Suffering a dearth of bidders amid skyrocketing franchise values, the National Football League is mulling ownership rule changes designed to attract buyers outside of the richest of the rich.
While the league regularly reviews its policies and procedures, the move to reexamine the strictest ownership guidelines in major U.S. sports took on new urgency after last year's $2.3 billion sale of the Carolina Panthers to hedge fund titan David Tepper.
Even though the NFL is the richest and most-watched U.S. sports league - with the average team worth $2.9 billion, according to Forbes - the Panthers auction drew only a handful of bidders. One outbid the multibillionaire Tepper but couldn't come up with a financing plan that complied with league mandates.

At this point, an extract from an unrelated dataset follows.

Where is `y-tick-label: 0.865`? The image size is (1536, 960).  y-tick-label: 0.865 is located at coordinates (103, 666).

"The universe of potential team buyers is limited by the rules the leagues have in place to assure the stability of franchises and the leagues," said Marc Ganis, president of consulting firm Sportscorp Ltd. and a consultant to the NFL and its owners. "The NFL, like other major sports leagues, is looking at options that would open up ownership to a larger pool of buyers while retaining that stability."

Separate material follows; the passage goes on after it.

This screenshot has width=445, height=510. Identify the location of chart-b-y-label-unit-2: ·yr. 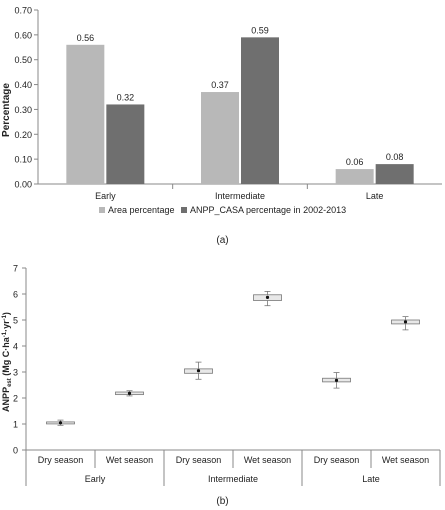
(6, 326).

NFL guidelines require that the principal owner put up at least 30% of the purchase price in cash. Moreover, each team has a debt limit of $350 million. That means that, at current valuations, a would-be buyer would have to shell out at least $600 million (and usually more) and then pursue limited partners for much of the rest. It's difficult to find people willing to fork over tens or hundreds of millions of dollars for a noncontrolling stake in a franchise.
The rules make buying an NFL team difficult even for billionaires like Ben Navarro, who founded Sherman Financial Group, and Alan Kestenbaum, who made his fortune turning around metals and mining companies.
Both unsuccessfully pursued the Panthers, which according to the latest Forbes rankings are worth $2.4 billion. There are only so many people like Tepper, who can cut the check, as sports bankers like to say. Tepper has a net worth of $11.4 billion, according to the Bloomberg Billionaires Index.
The NFL sought input on possible changes from a quartet of firms that have in various capacities participated in its franchise sales: Allen & Co., Inner Circle Sports, PJT Partners and Proskauer Rose.
The league's owners last year bandied about many ideas, including a bump in the amount of debt a would-be buyer could take on, but they made only one significant alteration: the elimination of the cross-ownership rule that banned owning non-NFL teams in markets containing other NFL teams.
The change, for instance, would allow Los Angeles Clippers owner and former Microsoft Corp. Chief Executive Officer Steve Ballmer to buy the Seattle Seahawks should the estate of Paul Allen decide to sell. Ballmer has a net worth of $51.1 billion, according to the Bloomberg Billionaires Index.
There's also some discussion about loosening the prohibition against NFL owners also holding stakes in gambling companies. That alteration might clear the path for Frank and Lorenzo Fertitta, who sold UFC for $4 billion and have talked openly of their desire to pursue an NFL team.
"The ownership policy is something we evaluate on a consistent basis," NFL Commissioner Roger Goodell said in an interview, declining to discuss specifics. He said the league has made changes to its policy at least once a year for the past 20 years.
"They usually are reflecting changes in the environment," he said.
Some of the other ideas under consideration have to do with procedure, not policy. For instance, one suggestion calls for would-be buyers to be given time to move money around before any bid deadlines are given or any official bid process begins.
A process like that would help someone like, say, Navarro to compete in an auction against a deeper-pocketed adversary by giving him more time to free up cash.
Navarro didn't return a message left at his office seeking comment on NFL ownership rules.
The NFL, as the consultant Ganis intimated, isn't the only league examining ownership issues brought on, in part, by the boom in valuations. The NBA, for example, is mulling the creation of an investment vehicle that would buy minority shares of individual teams. When limited partners, or LPs, want to sell their stakes, it can be hard to find takers - especially since the holdings usually come without much say in governance.
"As the value of franchises in the NFL and four other U.S. major leagues continues to escalate faster than the pool of qualified individual investors, it makes good sense for each of the leagues to consider ownership requirements and alternative sources of liquidity for both existing and prospective controlling owners," said Chuck Baker, co-chairman of the sports-industry practice of law firm O'Melveny & Myers and lead counsel on recent major pro-sports transactions.